BEGIN

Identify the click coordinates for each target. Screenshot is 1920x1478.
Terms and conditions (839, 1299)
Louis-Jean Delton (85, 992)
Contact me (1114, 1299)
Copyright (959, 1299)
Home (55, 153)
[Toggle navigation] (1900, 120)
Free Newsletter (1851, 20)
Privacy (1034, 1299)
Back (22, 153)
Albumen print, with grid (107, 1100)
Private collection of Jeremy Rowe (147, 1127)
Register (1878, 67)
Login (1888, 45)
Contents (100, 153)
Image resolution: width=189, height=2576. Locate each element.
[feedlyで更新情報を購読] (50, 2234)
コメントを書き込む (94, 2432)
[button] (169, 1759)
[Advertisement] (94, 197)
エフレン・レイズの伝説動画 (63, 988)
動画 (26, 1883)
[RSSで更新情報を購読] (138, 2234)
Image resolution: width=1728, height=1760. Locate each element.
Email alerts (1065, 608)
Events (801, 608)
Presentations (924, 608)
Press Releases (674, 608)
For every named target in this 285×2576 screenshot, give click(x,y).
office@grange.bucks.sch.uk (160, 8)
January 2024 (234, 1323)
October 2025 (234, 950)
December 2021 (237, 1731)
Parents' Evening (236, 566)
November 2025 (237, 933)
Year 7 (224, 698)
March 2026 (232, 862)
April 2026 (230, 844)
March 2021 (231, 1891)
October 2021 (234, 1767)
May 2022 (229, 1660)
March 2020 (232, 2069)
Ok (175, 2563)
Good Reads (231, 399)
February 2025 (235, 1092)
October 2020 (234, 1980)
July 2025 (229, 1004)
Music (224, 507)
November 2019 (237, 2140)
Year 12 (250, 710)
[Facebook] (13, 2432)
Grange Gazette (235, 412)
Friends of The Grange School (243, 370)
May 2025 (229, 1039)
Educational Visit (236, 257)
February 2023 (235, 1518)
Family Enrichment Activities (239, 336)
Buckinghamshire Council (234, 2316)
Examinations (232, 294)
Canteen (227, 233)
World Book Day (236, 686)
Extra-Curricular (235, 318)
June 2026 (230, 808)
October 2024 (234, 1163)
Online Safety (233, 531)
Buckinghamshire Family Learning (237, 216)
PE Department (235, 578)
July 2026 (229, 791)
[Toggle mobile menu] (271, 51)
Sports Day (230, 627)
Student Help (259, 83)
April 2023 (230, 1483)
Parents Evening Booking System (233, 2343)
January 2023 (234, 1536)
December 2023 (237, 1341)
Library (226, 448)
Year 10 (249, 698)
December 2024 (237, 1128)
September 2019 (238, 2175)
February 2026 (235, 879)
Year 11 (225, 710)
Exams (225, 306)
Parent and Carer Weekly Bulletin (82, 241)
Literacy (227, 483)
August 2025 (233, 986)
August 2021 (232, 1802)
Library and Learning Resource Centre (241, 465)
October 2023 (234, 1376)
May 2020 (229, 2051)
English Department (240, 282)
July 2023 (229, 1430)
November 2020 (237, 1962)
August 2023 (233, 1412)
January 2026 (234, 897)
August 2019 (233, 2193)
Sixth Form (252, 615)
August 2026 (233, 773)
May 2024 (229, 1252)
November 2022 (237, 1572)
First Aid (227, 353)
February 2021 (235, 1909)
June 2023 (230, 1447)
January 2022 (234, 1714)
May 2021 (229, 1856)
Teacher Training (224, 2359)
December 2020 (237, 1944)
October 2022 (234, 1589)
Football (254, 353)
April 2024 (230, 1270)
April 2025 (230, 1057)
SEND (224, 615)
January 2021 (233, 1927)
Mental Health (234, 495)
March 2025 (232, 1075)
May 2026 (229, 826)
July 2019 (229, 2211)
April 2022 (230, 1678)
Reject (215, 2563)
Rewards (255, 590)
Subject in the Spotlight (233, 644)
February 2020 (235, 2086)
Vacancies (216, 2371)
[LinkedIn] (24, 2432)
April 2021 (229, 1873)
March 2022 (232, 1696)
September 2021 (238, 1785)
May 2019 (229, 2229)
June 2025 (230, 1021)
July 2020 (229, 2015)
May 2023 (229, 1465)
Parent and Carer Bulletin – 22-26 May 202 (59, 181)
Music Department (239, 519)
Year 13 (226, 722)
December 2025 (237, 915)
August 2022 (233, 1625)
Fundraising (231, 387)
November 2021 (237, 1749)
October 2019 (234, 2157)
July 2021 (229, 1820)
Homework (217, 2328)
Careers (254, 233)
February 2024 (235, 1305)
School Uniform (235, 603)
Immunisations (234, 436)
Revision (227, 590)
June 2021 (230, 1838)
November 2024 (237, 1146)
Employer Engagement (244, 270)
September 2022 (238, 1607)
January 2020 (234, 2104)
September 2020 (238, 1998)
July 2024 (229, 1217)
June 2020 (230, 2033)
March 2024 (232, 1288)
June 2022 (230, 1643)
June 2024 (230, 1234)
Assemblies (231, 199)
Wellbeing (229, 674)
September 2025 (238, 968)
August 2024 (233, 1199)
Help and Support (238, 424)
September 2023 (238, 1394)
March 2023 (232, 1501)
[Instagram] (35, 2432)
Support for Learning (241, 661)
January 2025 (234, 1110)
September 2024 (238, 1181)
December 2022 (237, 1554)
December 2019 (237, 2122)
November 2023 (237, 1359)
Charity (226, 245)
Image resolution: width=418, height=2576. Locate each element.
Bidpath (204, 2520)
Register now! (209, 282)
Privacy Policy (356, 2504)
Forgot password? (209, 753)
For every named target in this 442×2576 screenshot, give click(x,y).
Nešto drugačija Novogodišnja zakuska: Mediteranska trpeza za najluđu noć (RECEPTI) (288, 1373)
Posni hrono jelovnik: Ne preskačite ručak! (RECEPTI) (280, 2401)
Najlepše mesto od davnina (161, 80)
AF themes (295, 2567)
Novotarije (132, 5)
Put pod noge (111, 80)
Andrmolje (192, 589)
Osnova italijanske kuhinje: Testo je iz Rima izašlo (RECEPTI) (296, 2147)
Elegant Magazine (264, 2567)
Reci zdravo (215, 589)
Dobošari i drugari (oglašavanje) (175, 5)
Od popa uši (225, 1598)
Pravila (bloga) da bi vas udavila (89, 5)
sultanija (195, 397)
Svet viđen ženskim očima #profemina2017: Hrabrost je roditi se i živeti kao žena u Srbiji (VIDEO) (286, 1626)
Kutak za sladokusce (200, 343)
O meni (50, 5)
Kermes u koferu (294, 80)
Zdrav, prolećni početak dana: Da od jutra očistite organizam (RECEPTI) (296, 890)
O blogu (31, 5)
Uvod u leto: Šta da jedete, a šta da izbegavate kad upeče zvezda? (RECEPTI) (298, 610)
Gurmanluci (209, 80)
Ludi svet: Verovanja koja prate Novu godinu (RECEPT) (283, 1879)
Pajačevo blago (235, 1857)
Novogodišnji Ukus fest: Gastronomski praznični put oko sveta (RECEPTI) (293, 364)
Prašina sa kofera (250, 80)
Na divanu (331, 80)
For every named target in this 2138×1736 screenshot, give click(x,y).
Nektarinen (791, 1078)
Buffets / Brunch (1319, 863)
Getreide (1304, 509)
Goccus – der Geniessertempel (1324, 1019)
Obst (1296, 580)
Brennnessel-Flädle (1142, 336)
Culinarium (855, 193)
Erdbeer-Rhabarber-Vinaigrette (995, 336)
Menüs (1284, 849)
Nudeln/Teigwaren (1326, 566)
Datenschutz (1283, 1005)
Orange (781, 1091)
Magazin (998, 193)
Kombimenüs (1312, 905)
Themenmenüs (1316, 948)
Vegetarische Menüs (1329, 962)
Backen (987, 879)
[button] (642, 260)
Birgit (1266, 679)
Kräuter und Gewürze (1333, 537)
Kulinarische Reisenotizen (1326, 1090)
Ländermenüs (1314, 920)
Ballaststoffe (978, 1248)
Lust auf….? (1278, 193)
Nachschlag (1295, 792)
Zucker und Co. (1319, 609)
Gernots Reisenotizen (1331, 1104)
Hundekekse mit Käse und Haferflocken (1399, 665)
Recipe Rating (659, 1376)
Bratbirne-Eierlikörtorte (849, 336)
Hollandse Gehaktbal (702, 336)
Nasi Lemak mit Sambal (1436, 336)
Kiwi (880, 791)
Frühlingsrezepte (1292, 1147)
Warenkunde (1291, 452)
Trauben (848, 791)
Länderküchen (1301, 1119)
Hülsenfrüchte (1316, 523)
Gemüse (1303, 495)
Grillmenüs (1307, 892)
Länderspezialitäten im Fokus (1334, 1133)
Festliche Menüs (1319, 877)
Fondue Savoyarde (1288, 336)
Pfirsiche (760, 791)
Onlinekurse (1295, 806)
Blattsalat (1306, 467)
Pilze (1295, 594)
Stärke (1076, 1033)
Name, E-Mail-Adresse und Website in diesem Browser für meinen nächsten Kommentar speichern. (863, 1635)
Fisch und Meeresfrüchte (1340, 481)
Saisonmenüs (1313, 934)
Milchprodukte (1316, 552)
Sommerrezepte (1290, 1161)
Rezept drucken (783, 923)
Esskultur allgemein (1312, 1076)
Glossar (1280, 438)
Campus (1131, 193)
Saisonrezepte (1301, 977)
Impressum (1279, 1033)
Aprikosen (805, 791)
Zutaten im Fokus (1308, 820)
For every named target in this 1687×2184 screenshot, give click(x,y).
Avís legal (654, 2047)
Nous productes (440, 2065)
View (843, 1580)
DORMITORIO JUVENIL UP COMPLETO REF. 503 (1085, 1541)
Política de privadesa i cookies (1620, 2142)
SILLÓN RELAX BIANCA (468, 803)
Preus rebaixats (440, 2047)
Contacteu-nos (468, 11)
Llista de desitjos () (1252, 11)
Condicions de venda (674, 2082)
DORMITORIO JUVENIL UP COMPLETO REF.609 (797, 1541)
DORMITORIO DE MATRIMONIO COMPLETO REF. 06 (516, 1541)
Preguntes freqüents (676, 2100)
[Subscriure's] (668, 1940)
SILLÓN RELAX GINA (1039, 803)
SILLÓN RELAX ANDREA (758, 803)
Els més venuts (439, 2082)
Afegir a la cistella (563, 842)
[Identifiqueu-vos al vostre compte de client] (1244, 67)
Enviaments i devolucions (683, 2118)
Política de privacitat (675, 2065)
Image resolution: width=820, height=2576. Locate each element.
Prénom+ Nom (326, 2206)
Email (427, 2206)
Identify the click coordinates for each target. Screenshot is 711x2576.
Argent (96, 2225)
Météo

END

== What is expected ==
Print the lines above from the one with "[Toggle mobile menu] (271, 51)" through the one with "English Department (240, 282)", both included, exactly as written and nothing more.

== Written solution ==
[Toggle mobile menu] (271, 51)
Sports Day (230, 627)
Student Help (259, 83)
April 2023 (230, 1483)
Parents Evening Booking System (233, 2343)
January 2023 (234, 1536)
December 2023 (237, 1341)
Library (226, 448)
Year 10 (249, 698)
December 2024 (237, 1128)
September 2019 (238, 2175)
February 2026 (235, 879)
Year 11 (225, 710)
Exams (225, 306)
Parent and Carer Weekly Bulletin (82, 241)
Literacy (227, 483)
August 2025 (233, 986)
August 2021 (232, 1802)
Library and Learning Resource Centre (241, 465)
October 2023 (234, 1376)
May 2020 (229, 2051)
English Department (240, 282)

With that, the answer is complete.